*** EXERCISE DATA Section Begins ***

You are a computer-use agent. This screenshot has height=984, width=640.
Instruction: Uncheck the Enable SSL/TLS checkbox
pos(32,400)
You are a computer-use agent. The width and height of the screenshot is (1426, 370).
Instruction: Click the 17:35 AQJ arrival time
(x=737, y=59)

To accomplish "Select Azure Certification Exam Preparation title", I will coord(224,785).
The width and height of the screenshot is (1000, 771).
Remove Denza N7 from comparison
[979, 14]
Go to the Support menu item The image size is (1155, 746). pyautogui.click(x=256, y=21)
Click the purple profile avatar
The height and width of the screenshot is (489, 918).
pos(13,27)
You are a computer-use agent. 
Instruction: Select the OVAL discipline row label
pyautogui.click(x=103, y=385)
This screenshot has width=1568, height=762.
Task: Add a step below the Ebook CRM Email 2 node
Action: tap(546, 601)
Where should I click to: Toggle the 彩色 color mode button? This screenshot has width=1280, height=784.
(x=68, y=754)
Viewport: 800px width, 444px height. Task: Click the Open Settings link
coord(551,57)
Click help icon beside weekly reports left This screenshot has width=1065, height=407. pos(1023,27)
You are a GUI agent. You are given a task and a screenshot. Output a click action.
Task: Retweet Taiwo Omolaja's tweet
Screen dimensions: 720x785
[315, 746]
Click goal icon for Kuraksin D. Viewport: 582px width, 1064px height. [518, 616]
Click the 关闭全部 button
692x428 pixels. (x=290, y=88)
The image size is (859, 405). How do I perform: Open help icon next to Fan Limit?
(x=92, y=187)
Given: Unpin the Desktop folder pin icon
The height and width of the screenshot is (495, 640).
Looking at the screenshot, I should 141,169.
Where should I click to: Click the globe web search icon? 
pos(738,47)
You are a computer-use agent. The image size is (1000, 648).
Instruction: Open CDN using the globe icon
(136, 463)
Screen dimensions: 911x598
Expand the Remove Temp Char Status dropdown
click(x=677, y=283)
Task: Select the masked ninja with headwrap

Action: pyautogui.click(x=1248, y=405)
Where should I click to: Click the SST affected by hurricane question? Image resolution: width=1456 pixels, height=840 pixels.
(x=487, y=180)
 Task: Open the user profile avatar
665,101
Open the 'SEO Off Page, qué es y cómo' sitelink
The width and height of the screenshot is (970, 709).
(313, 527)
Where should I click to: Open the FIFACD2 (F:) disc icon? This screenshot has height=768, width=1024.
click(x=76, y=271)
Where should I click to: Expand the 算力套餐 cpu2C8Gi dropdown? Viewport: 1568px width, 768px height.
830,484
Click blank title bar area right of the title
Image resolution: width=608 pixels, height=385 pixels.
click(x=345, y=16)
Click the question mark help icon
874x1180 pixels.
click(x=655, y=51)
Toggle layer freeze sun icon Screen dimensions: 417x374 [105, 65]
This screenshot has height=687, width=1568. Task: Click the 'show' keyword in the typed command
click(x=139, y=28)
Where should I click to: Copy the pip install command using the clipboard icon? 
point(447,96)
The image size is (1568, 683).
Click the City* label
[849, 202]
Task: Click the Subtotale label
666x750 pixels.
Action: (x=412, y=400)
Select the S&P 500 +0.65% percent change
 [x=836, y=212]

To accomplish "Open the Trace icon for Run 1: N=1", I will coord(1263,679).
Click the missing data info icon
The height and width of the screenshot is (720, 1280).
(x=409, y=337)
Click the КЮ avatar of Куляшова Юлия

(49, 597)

*** EXERCISE DATA Section Ends ***

### ABOUT THIS EXERCISE
The answer should consist of the lines from the one with "Where should I click to: Copy" through the last line of the entries, duplicated exactly and nothing more.

### RESPONSE BOX
Where should I click to: Copy the pip install command using the clipboard icon? 
point(447,96)
The image size is (1568, 683).
Click the City* label
[849, 202]
Task: Click the Subtotale label
666x750 pixels.
Action: (x=412, y=400)
Select the S&P 500 +0.65% percent change
 [x=836, y=212]

To accomplish "Open the Trace icon for Run 1: N=1", I will coord(1263,679).
Click the missing data info icon
The height and width of the screenshot is (720, 1280).
(x=409, y=337)
Click the КЮ avatar of Куляшова Юлия

(49, 597)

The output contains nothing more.